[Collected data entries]
»»

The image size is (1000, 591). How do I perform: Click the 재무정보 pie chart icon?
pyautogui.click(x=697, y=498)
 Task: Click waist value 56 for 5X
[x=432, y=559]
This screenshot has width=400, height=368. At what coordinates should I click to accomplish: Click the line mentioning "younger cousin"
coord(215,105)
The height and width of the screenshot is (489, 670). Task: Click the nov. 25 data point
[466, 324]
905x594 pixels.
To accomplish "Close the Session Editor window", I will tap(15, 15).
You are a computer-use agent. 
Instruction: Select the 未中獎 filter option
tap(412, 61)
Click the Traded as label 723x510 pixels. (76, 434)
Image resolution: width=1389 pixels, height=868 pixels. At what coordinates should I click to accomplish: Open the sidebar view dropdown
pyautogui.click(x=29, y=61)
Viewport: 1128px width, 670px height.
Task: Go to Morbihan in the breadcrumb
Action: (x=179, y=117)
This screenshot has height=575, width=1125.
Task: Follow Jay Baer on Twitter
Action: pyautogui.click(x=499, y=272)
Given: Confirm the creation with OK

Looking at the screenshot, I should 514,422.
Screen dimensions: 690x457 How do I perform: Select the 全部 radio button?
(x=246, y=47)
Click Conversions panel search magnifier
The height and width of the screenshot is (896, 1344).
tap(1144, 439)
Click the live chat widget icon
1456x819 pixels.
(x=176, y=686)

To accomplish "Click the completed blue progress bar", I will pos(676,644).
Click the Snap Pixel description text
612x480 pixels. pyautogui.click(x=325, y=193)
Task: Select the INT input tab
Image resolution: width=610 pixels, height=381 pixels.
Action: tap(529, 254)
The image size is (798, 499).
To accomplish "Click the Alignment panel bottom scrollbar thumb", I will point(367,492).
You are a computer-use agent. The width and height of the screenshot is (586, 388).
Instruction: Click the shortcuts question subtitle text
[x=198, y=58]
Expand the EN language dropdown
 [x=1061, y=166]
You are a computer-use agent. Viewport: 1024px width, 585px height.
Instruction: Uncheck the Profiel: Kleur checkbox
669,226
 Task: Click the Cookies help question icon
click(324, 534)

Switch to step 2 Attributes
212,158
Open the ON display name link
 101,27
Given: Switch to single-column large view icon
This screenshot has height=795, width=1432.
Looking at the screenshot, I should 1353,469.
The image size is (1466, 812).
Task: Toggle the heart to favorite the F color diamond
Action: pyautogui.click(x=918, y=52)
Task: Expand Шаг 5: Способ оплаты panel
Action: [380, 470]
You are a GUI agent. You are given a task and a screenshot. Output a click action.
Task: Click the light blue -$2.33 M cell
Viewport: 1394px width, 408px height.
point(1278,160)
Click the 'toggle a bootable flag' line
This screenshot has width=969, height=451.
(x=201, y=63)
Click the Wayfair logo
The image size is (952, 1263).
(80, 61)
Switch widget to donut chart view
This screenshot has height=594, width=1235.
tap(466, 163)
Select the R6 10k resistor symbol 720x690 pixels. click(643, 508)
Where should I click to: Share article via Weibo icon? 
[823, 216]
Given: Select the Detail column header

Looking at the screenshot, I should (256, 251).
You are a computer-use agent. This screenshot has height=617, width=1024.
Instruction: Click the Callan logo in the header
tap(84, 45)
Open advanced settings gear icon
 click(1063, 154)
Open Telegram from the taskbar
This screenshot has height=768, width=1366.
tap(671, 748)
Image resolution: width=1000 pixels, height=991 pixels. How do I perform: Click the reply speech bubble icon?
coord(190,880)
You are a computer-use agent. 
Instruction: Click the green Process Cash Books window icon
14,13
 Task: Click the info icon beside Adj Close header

««

- **Work to be completed**: Copy out each entry precisely. Leave nothing out.

- **Solution**:
The image size is (1000, 591). How do I perform: Click the 재무정보 pie chart icon?
pyautogui.click(x=697, y=498)
 Task: Click waist value 56 for 5X
[x=432, y=559]
This screenshot has width=400, height=368. At what coordinates should I click to accomplish: Click the line mentioning "younger cousin"
coord(215,105)
The height and width of the screenshot is (489, 670). Task: Click the nov. 25 data point
[466, 324]
905x594 pixels.
To accomplish "Close the Session Editor window", I will tap(15, 15).
You are a computer-use agent. 
Instruction: Select the 未中獎 filter option
tap(412, 61)
Click the Traded as label 723x510 pixels. (76, 434)
Image resolution: width=1389 pixels, height=868 pixels. At what coordinates should I click to accomplish: Open the sidebar view dropdown
pyautogui.click(x=29, y=61)
Viewport: 1128px width, 670px height.
Task: Go to Morbihan in the breadcrumb
Action: (x=179, y=117)
This screenshot has height=575, width=1125.
Task: Follow Jay Baer on Twitter
Action: pyautogui.click(x=499, y=272)
Given: Confirm the creation with OK

Looking at the screenshot, I should 514,422.
Screen dimensions: 690x457 How do I perform: Select the 全部 radio button?
(x=246, y=47)
Click Conversions panel search magnifier
The height and width of the screenshot is (896, 1344).
tap(1144, 439)
Click the live chat widget icon
1456x819 pixels.
(x=176, y=686)

To accomplish "Click the completed blue progress bar", I will pos(676,644).
Click the Snap Pixel description text
612x480 pixels. pyautogui.click(x=325, y=193)
Task: Select the INT input tab
Image resolution: width=610 pixels, height=381 pixels.
Action: tap(529, 254)
The image size is (798, 499).
To accomplish "Click the Alignment panel bottom scrollbar thumb", I will point(367,492).
You are a computer-use agent. The width and height of the screenshot is (586, 388).
Instruction: Click the shortcuts question subtitle text
[x=198, y=58]
Expand the EN language dropdown
 [x=1061, y=166]
You are a computer-use agent. Viewport: 1024px width, 585px height.
Instruction: Uncheck the Profiel: Kleur checkbox
669,226
 Task: Click the Cookies help question icon
click(324, 534)

Switch to step 2 Attributes
212,158
Open the ON display name link
 101,27
Given: Switch to single-column large view icon
This screenshot has height=795, width=1432.
Looking at the screenshot, I should 1353,469.
The image size is (1466, 812).
Task: Toggle the heart to favorite the F color diamond
Action: pyautogui.click(x=918, y=52)
Task: Expand Шаг 5: Способ оплаты panel
Action: [380, 470]
You are a GUI agent. You are given a task and a screenshot. Output a click action.
Task: Click the light blue -$2.33 M cell
Viewport: 1394px width, 408px height.
point(1278,160)
Click the 'toggle a bootable flag' line
This screenshot has width=969, height=451.
(x=201, y=63)
Click the Wayfair logo
The image size is (952, 1263).
(80, 61)
Switch widget to donut chart view
This screenshot has height=594, width=1235.
tap(466, 163)
Select the R6 10k resistor symbol 720x690 pixels. click(643, 508)
Where should I click to: Share article via Weibo icon? 
[823, 216]
Given: Select the Detail column header

Looking at the screenshot, I should (256, 251).
You are a computer-use agent. This screenshot has height=617, width=1024.
Instruction: Click the Callan logo in the header
tap(84, 45)
Open advanced settings gear icon
 click(1063, 154)
Open Telegram from the taskbar
This screenshot has height=768, width=1366.
tap(671, 748)
Image resolution: width=1000 pixels, height=991 pixels. How do I perform: Click the reply speech bubble icon?
coord(190,880)
You are a computer-use agent. 
Instruction: Click the green Process Cash Books window icon
14,13
 Task: Click the info icon beside Adj Close header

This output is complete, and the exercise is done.